Entries for locating text and elements
[BEGIN]

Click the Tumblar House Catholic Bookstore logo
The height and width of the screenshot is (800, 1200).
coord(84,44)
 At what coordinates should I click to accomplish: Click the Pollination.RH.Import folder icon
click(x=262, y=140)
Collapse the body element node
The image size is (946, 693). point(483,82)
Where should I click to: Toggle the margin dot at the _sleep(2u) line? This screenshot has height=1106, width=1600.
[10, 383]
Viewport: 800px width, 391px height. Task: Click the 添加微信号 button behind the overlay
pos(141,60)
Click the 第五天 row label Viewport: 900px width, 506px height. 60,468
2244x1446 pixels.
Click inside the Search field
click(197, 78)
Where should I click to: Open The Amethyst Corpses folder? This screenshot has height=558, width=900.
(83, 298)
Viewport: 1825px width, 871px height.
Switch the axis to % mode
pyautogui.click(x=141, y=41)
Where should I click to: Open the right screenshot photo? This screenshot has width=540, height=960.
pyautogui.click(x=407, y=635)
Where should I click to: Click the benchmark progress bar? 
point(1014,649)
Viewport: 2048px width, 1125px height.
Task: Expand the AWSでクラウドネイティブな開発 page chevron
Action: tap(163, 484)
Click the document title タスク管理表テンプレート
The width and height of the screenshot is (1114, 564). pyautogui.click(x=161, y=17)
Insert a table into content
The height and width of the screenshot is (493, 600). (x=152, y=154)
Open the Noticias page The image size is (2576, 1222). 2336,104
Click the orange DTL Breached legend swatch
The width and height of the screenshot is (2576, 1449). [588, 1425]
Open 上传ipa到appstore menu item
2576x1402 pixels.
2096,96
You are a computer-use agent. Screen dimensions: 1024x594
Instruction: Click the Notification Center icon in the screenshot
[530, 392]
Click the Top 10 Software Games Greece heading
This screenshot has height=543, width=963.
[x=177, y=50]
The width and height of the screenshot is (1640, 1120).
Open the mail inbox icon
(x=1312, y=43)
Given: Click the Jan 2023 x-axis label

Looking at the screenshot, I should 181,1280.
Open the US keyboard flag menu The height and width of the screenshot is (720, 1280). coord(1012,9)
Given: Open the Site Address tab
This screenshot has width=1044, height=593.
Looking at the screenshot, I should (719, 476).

[END]

TASK DESCRIPTION:
Please rewrite all of the entries above, replacing every "Where should I click to" with "Where do I click to" and leaving everything else unchanged.

CORRECT OUTPUT:
Click the Tumblar House Catholic Bookstore logo
The height and width of the screenshot is (800, 1200).
coord(84,44)
 At what coordinates should I click to accomplish: Click the Pollination.RH.Import folder icon
click(x=262, y=140)
Collapse the body element node
The image size is (946, 693). point(483,82)
Where do I click to: Toggle the margin dot at the _sleep(2u) line? This screenshot has height=1106, width=1600.
[10, 383]
Viewport: 800px width, 391px height. Task: Click the 添加微信号 button behind the overlay
pos(141,60)
Click the 第五天 row label Viewport: 900px width, 506px height. 60,468
2244x1446 pixels.
Click inside the Search field
click(197, 78)
Where do I click to: Open The Amethyst Corpses folder? This screenshot has height=558, width=900.
(83, 298)
Viewport: 1825px width, 871px height.
Switch the axis to % mode
pyautogui.click(x=141, y=41)
Where do I click to: Open the right screenshot photo? This screenshot has width=540, height=960.
pyautogui.click(x=407, y=635)
Where do I click to: Click the benchmark progress bar? 
point(1014,649)
Viewport: 2048px width, 1125px height.
Task: Expand the AWSでクラウドネイティブな開発 page chevron
Action: tap(163, 484)
Click the document title タスク管理表テンプレート
The width and height of the screenshot is (1114, 564). pyautogui.click(x=161, y=17)
Insert a table into content
The height and width of the screenshot is (493, 600). (x=152, y=154)
Open the Noticias page The image size is (2576, 1222). 2336,104
Click the orange DTL Breached legend swatch
The width and height of the screenshot is (2576, 1449). [588, 1425]
Open 上传ipa到appstore menu item
2576x1402 pixels.
2096,96
You are a computer-use agent. Screen dimensions: 1024x594
Instruction: Click the Notification Center icon in the screenshot
[530, 392]
Click the Top 10 Software Games Greece heading
This screenshot has height=543, width=963.
[x=177, y=50]
The width and height of the screenshot is (1640, 1120).
Open the mail inbox icon
(x=1312, y=43)
Given: Click the Jan 2023 x-axis label

Looking at the screenshot, I should 181,1280.
Open the US keyboard flag menu The height and width of the screenshot is (720, 1280). coord(1012,9)
Given: Open the Site Address tab
This screenshot has width=1044, height=593.
Looking at the screenshot, I should (719, 476).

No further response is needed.